### TESTO SELEZIONATO
►
Dopo la chiusura del gruppo Facebook “Mia moglie” – una community con oltre 30mila membri che condivideva immagini private di donne senza alcun consenso – il Codacons Sicilia Donna ha deciso di attivare uno sportello dedicato per garantire tutela immediata a chi ha subito abusi sul web.
Il nuovo servizio prevede consulenza legale e supporto psicologico, con l’obiettivo di offrire strumenti concreti a tutte le donne coinvolte in episodi di diffusione non autorizzata di materiale intimo o in altre forme di violenza digitale.
“Non basta chiudere un gruppo quando esplode lo scandalo – dichiara l’associazione –. Le vittime di abusi digitali devono sapere di non essere sole: il Codacons Sicilia Donna mette a disposizione avvocati e psicologi per garantire tutela immediata, assistenza legale e sostegno umano a chiunque abbia subito la diffusione non consensuale di immagini o altre forme di violenza online”.
◄
### CONSEGNA
Prosegui il testo selezionato sullo sportello del Codacons Sicilia Donna a partire dal punto in cui si interrompe.

### RECORD FORNITI
►
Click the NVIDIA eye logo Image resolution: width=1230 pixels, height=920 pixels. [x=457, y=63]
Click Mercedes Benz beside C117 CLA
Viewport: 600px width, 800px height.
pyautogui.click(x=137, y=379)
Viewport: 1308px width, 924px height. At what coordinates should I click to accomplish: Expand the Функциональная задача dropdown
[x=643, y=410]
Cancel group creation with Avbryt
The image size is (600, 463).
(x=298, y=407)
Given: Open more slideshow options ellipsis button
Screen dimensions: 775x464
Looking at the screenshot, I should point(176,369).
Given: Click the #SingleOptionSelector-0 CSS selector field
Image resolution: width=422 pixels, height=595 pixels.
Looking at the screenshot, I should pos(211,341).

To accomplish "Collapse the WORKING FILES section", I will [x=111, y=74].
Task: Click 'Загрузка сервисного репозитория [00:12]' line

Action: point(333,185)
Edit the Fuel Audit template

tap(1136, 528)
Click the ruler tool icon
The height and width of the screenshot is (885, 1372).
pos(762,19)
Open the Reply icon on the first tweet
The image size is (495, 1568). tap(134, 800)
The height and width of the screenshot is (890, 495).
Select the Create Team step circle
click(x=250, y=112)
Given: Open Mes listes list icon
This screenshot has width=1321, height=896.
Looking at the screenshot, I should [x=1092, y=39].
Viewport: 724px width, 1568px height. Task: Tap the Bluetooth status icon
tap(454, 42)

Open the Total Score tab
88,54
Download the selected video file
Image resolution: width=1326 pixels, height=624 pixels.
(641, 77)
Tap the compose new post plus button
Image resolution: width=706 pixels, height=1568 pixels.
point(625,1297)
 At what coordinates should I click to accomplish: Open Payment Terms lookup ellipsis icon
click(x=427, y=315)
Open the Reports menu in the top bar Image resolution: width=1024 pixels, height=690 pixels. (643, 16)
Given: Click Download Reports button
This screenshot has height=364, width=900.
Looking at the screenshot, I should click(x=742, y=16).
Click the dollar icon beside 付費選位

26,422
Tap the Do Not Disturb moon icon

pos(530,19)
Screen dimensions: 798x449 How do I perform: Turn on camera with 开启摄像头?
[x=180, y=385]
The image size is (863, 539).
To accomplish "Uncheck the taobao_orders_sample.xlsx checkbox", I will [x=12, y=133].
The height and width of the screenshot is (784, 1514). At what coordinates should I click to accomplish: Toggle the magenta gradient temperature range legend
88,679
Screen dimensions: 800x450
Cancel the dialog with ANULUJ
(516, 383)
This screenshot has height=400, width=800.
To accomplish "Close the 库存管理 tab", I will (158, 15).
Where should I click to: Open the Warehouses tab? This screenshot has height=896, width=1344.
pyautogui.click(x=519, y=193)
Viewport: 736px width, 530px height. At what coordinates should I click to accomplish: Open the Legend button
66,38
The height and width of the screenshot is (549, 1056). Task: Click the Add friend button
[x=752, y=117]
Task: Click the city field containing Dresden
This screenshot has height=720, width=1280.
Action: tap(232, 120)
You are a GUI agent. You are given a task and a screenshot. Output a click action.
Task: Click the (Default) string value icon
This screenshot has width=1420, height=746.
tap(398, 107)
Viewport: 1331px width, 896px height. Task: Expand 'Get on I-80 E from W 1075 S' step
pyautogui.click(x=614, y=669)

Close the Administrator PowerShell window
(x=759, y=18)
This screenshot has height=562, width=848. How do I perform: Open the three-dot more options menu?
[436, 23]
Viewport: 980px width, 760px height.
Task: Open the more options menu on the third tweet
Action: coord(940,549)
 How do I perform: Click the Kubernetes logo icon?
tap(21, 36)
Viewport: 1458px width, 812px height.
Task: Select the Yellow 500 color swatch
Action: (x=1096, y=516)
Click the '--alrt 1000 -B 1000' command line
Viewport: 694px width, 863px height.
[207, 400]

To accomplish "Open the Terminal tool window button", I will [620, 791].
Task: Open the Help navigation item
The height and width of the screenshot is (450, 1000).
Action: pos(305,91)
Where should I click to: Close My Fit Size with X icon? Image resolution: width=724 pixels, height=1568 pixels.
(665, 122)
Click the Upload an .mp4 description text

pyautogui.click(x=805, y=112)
◄
### RISPOSTA
Scandalo gruppo “Mia moglie”, l’iniziativa del Codacons Sicilia Donna
L’associazione sottolinea inoltre che la condivisione illecita di foto e video a sfondo intimo rappresenta un reato, sanzionato dall’articolo 612-ter del Codice Penale, e invita chiunque si riconosca vittima di tali episodi a denunciare e a chiedere supporto senza timore.
Per ricevere aiuto o segnalare un abuso è possibile rivolgersi al Codacons Sicilia Donna tramite l’indirizzo e-mail sportellocodacons@gmail.com o contattando il numero WhatsApp 3715201706.
“Il nostro impegno è accompagnare ogni donna in un percorso di tutela della propria dignità e dei propri diritti, perché nessuna debba sentirsi sola davanti alla violenza online” – conclude l’associazione.
Il caso del gruppo Facebook “Mia moglie”
“Mia moglie” era un gruppo pubblico su Facebook, attivo dal 2019, che ha raccolto fino a 32.000 membri — perlopiù uomini — impegnati a condividere e commentare immagini intime di mogli, compagne o fidanzate spesso scattate senza il loro consenso. I contenuti andavano da foto in costume a momenti privati in casa e venivano accompagnati da commenti sessisti, offensivi e violenti.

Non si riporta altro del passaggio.